Kutipan Halaman
Sejarah Hukum Perbankan di Indonesia
Perkembangan hukum
perbankan di Indonesia diklasifikasikan menjadi bebrapa periode yaitu:
· Masa penjajahan
Belanda
Sejarah perbankan dan
hukum perbankan dimulai sejak zaman VOC. Suatu perusahaan dagang yang
beroperasi sebagai bank yakni dengan berdirinya De Nederlandsce Handel
Maatschappij (NHM) pada tahun 1824. Pada tahun 1827 Belanda secara resmi
mendirikan sebuah bank yang disebut De Javasche Bank yang sekarang menjadi Bank
Indonesia, sementara Nederlandsce Handel Maatschappij (NHM) kemudian menjadi
Bank Ekspor Impor Indonesia. Tahun 1857 didirikan bank swasta dengan nama NV
Escompto Bank yang kemudian dinasionalisasikan menjadi Bank Dagang Negara.

Ketentuan Tugas 1
Menurut kutipan tentang sejarah hukum perbankan di Indonesia, bank apa yang secara resmi didirikan Belanda pada tahun 1827?
Ketentuan Tugas 2
Tuliskan lanjutan kutipan tentang sejarah hukum perbankan di Indonesia, dimulai setelah kalimat terakhirnya.

Cuplikan Data
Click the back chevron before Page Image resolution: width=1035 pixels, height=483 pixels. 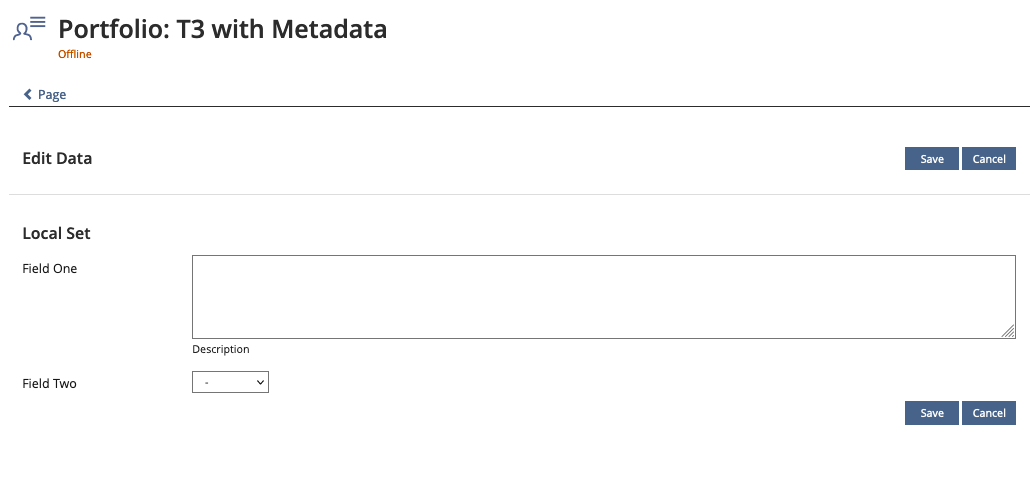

Jawaban Tugas 1
De Javasche Bank, yang sekarang menjadi Bank Indonesia.

Jawaban Tugas 2
Zaman pemerintahan Hindia Belanda Lembaga Perkreditan Desa sudah diakui
terutama setelah dikeluarkannya S. 1929 Nomor 357, tanggal 14 September 1929
yang berisikan ketentuan tentang badan-badan perkreditan desa dalam
provinsi-provinsi di Jawa dan Madura diluar wilayah Kotapraja (kabupaten).
· Masa pemerintahan
Jepang
Masa pendudukan Jepang
bank-bank yang sudah ada ditutup atau dikuasai olehpemerintah bala tentara
Jepang. Satu-satunya bank yang dikuasai oleh Indonesia adalah Bank Rakyat
Indonesia. Tetapi pada masa pemerintahan Jepang, beberapa bank yang ditutup
oleh pemerintah Hindia Belanda kemudian dibuka kembali, seperti Bank of Taiwan,
Yokohama Bank, Mitsui Bank dan Nanpo Kaihatsu Kinko yang pada tanggal 1 Apri
1943 membuka 4 kantor di pulau Jawa dan Sumatera.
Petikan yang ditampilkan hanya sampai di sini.